8. Abandoned application for Tuffy's (Serial No.1095760 filed May 18,
1978) in the United Kingdom because of prior registration for "Tuffy's" owned by
Food Securities Limited (Reg. No.862480 in class 31) covering among other things
"food stuffs for animals."
9. Heinz Pet Products Company, a division of Star-Kist Foods, Inc., and
their affiliates own various trademarks incorporating the word formatives
"Meaty" and "Meal" in the United States, Canada and throughout the world and
Grantor did not acquire any rights to any such trademarks in connection with the
acquisition of certain assets from Heinz pursuant to that Certain Purchase
Agreement, dated April 29, 1996 between Grantor and Heinz.

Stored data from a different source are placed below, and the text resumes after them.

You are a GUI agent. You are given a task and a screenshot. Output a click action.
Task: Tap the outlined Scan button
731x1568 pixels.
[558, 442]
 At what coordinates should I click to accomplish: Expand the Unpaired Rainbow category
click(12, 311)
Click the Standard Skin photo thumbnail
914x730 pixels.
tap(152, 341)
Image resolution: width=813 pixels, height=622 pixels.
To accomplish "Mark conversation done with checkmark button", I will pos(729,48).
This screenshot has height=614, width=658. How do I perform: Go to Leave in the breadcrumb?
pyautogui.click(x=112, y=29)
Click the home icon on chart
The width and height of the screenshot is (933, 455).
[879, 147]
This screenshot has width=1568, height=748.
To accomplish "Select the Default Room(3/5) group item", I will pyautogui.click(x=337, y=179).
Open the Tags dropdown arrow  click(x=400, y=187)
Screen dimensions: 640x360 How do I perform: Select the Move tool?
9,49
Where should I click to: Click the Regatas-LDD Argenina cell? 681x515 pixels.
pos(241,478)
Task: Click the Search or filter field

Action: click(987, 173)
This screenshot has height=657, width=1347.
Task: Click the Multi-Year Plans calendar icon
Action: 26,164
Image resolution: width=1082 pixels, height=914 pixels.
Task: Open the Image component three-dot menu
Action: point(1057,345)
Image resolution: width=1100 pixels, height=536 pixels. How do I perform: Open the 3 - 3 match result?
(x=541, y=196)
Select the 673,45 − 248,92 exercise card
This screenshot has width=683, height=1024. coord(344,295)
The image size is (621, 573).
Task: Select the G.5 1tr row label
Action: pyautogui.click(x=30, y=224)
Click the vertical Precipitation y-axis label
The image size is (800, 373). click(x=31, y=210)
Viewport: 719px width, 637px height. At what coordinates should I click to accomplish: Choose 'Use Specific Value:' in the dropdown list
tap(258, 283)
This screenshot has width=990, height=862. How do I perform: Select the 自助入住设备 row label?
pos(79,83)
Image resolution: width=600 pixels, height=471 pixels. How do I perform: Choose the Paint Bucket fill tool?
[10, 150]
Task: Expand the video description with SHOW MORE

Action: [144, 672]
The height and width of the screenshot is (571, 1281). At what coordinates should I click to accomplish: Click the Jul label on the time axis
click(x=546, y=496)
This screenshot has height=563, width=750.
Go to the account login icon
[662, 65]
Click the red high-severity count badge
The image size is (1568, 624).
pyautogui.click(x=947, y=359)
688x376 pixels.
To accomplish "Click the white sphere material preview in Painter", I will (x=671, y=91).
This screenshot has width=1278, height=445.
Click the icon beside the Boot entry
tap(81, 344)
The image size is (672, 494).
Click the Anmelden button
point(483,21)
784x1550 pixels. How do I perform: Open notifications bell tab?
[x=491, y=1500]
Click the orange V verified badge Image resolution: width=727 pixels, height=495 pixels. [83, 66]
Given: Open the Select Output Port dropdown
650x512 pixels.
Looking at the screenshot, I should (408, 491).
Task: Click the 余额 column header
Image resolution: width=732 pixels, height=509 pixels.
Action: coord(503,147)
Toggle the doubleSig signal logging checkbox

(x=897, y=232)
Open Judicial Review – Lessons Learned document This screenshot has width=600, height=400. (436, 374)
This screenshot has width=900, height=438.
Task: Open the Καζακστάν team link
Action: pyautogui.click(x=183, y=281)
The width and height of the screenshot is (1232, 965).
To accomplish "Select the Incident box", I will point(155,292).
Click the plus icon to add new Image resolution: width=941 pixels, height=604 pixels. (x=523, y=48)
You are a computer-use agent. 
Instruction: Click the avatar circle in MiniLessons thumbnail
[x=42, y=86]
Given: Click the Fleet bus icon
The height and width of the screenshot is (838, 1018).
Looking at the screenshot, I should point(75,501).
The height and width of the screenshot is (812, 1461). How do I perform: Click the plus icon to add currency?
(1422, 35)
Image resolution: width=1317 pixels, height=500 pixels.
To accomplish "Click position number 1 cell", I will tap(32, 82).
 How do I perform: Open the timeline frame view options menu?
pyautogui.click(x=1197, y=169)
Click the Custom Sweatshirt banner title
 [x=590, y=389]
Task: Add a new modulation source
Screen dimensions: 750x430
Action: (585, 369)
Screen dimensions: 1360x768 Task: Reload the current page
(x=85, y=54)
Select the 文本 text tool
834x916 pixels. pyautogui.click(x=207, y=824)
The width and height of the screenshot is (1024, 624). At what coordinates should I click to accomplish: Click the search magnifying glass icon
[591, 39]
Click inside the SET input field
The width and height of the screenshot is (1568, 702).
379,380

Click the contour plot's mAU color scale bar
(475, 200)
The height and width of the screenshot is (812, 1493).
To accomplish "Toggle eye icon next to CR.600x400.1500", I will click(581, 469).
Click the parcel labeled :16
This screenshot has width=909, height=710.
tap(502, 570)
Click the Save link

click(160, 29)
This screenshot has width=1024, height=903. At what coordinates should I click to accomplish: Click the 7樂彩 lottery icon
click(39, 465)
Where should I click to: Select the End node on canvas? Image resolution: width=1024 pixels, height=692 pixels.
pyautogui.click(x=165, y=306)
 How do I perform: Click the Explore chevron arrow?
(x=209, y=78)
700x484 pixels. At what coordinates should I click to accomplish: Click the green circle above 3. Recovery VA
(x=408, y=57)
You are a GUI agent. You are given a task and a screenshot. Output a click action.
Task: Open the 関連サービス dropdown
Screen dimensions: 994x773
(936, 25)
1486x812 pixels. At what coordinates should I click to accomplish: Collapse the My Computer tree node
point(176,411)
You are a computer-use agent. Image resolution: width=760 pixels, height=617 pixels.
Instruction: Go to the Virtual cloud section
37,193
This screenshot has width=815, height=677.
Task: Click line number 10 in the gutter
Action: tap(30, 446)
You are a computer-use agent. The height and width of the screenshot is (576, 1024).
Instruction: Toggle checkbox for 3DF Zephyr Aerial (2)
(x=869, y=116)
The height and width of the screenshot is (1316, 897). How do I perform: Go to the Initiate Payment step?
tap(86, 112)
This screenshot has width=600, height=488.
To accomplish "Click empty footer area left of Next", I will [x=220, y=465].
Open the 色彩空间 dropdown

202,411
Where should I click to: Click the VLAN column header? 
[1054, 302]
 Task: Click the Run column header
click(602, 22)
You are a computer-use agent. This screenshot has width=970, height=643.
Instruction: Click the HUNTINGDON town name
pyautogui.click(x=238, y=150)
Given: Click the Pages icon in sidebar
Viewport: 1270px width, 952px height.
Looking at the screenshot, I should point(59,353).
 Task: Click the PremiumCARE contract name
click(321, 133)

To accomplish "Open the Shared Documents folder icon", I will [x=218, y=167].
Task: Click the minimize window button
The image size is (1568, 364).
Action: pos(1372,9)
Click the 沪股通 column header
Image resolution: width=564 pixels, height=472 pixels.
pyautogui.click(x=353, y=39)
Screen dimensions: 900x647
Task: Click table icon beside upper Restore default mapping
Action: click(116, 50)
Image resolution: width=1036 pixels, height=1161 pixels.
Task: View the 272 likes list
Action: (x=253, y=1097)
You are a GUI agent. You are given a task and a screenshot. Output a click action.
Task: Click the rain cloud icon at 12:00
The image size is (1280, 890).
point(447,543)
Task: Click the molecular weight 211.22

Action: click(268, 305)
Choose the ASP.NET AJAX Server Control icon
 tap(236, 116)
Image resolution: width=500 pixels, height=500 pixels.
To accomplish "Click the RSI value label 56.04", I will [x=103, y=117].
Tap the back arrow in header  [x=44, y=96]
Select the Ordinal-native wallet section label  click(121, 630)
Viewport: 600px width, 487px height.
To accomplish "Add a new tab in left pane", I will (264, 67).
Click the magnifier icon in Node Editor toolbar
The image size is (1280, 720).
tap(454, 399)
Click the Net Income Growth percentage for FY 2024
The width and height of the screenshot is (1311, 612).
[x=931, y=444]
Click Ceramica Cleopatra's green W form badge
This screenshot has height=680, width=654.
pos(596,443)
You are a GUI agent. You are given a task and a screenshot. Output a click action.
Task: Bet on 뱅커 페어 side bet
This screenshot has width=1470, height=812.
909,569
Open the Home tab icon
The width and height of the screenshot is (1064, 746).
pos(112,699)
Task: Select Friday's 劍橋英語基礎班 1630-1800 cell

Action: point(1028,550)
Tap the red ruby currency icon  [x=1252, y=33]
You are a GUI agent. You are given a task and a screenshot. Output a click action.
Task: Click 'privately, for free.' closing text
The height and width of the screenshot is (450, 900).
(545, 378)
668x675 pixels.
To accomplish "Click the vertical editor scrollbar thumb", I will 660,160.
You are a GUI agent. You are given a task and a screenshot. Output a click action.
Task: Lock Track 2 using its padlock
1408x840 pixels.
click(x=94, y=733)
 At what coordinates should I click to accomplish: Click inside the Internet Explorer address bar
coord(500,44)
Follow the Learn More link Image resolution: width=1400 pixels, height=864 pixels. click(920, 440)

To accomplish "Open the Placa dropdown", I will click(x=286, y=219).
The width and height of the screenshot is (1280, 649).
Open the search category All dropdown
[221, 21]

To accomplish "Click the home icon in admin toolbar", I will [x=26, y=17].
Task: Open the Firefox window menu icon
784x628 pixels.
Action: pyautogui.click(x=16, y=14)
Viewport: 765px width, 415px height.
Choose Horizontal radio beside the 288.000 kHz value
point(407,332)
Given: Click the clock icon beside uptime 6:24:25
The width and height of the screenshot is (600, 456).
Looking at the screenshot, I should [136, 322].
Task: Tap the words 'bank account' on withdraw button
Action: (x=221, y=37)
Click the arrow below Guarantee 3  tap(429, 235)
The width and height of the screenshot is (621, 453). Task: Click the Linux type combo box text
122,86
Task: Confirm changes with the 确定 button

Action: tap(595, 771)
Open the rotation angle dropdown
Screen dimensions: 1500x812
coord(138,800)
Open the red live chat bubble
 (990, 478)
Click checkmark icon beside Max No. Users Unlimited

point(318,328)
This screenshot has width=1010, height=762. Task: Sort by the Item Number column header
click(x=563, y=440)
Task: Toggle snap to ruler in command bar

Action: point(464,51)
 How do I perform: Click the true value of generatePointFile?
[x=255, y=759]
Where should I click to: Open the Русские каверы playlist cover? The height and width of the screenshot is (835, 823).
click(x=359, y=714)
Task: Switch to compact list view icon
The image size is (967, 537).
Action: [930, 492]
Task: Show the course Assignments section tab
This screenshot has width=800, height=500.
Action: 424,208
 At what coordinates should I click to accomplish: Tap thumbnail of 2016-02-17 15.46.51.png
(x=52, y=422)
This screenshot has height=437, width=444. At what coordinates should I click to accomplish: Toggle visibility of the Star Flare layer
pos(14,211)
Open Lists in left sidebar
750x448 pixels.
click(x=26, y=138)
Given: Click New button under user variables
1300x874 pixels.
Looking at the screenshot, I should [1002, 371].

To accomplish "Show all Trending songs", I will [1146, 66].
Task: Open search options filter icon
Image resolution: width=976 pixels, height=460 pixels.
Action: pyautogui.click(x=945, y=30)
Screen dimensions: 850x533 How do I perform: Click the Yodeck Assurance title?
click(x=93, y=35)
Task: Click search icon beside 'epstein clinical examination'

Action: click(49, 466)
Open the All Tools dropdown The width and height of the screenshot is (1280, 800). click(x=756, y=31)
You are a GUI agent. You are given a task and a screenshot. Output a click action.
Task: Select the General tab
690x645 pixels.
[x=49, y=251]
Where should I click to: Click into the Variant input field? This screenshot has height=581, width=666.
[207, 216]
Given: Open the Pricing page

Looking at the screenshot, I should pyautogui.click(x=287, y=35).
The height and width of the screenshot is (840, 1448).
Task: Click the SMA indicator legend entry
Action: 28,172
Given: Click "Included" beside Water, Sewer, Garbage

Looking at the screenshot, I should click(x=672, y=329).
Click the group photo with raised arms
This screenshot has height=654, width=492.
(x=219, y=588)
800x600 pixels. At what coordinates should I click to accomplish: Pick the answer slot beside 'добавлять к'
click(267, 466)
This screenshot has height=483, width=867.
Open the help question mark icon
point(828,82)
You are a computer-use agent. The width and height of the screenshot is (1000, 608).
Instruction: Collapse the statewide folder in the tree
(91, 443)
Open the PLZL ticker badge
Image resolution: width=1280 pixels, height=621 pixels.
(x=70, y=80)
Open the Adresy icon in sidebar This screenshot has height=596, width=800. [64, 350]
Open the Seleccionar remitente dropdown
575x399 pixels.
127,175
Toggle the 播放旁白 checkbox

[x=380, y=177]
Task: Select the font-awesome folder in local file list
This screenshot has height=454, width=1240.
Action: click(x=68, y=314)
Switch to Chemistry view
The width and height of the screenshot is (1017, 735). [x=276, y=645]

10. Lender acknowledges the existence of the following registrations and
uses by third parties of the mark or name TUFFY on pet products:
Mark U.S. Reg. No. Goods Registrant
---- ------------- ----- ----------
Tuffy 1558243 Pet Toys Bounce Inc.
Name Owner Goods
---- ----- -----
Tuffy Kong Company, Inc. Natural rubber "Jawrobics" dog toys,
"Jawrobeaks" bird toys, teeth
cleaning tug-flossing/chew toy, cat and
dog grooming tools
-8-
Tuffy Toy Ben Richter Co. Pet products
Tuffy Togs Ben Richter Co. Cat and dog products
11. Grantor makes no representation as to the validity of or its exclusive
right to use either DINNER ROUNDS or any of the fictitious business names, trade
names, common law trademarks or variety designators identified above.
12. The assignment of U.S. Registration Numbers 1,991,987 and 1,991,988
of the marks CANINE PRIME and Design and FELINE PRIME and Design, respectively,
from Star-Kist Foods, Inc. as of April 29, 1996 has not been properly recorded
by the U.S. Patent and Trademark Office.
B. Hubbard Pet Food Division
1. In November 1994 Pet Life Foods, Inc. sued Hubbard for alleged
trademark infringement for sale of a peanut-shaped, peanut-flavored dog biscuit.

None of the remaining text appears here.